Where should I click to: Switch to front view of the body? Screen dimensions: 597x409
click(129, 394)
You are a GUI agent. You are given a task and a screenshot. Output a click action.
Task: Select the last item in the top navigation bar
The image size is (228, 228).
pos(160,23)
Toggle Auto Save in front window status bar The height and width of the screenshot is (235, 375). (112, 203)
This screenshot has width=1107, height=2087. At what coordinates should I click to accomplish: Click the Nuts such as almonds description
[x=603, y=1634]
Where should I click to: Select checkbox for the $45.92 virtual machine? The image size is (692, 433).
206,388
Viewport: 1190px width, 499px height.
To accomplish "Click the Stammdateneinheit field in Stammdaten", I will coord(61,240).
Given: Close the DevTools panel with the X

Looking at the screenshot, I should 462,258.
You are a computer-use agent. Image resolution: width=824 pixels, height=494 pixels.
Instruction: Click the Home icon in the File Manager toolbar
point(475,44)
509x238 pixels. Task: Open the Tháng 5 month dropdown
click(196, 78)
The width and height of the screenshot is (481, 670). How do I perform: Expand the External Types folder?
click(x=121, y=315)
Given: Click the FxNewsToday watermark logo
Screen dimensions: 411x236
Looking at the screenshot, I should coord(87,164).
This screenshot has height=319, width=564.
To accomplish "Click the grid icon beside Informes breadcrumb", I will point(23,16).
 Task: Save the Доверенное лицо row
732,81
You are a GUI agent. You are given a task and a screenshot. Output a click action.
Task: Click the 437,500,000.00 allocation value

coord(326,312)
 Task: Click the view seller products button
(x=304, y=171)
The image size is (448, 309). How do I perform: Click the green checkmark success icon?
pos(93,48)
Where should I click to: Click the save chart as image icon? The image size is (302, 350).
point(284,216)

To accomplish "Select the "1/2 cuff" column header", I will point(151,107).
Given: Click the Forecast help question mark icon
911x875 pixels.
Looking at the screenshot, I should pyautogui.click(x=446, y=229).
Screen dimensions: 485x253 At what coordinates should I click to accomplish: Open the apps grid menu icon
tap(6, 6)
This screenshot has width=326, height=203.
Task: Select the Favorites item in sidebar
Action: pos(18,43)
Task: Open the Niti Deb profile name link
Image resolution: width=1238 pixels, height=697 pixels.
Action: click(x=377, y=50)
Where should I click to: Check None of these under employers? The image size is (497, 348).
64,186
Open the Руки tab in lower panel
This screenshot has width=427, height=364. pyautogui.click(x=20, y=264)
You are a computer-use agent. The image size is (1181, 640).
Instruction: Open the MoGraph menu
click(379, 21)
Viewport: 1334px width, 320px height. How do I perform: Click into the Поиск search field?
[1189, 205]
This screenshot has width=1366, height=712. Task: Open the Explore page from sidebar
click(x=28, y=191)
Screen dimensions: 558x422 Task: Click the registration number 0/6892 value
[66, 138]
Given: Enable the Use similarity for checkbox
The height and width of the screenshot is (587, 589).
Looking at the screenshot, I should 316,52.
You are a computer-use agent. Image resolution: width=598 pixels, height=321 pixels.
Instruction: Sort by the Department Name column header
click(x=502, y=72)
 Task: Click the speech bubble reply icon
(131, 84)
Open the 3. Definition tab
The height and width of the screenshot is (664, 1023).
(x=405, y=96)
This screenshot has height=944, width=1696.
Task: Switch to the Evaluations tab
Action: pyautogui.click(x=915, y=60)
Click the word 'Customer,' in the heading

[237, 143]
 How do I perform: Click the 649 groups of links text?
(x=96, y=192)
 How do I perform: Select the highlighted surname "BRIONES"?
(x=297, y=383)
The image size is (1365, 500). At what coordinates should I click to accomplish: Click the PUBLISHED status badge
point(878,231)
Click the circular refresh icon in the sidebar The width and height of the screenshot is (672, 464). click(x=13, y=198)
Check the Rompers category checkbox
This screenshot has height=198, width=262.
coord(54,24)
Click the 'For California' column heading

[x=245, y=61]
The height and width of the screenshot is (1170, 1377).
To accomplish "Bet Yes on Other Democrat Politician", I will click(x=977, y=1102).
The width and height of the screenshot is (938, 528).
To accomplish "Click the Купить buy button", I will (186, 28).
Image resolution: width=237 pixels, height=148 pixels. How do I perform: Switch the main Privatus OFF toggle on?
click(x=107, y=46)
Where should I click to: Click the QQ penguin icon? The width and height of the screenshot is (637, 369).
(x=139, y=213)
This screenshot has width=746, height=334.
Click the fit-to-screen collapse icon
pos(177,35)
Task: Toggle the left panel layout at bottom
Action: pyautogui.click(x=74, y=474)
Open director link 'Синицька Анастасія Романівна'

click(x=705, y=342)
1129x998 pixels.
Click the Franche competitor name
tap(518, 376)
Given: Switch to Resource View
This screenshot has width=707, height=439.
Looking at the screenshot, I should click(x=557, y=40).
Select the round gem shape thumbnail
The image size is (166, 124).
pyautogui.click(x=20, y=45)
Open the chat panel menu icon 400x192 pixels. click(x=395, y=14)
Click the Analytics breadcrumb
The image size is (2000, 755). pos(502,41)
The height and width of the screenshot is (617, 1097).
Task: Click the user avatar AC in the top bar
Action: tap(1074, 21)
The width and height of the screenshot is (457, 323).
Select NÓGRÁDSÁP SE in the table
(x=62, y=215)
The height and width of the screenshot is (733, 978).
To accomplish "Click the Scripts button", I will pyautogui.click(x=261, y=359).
************
▶ Directions
How many lines of the listing above contain the string "value"? Case counts, and the reply should be the number only.

▶ Output for this exercise
2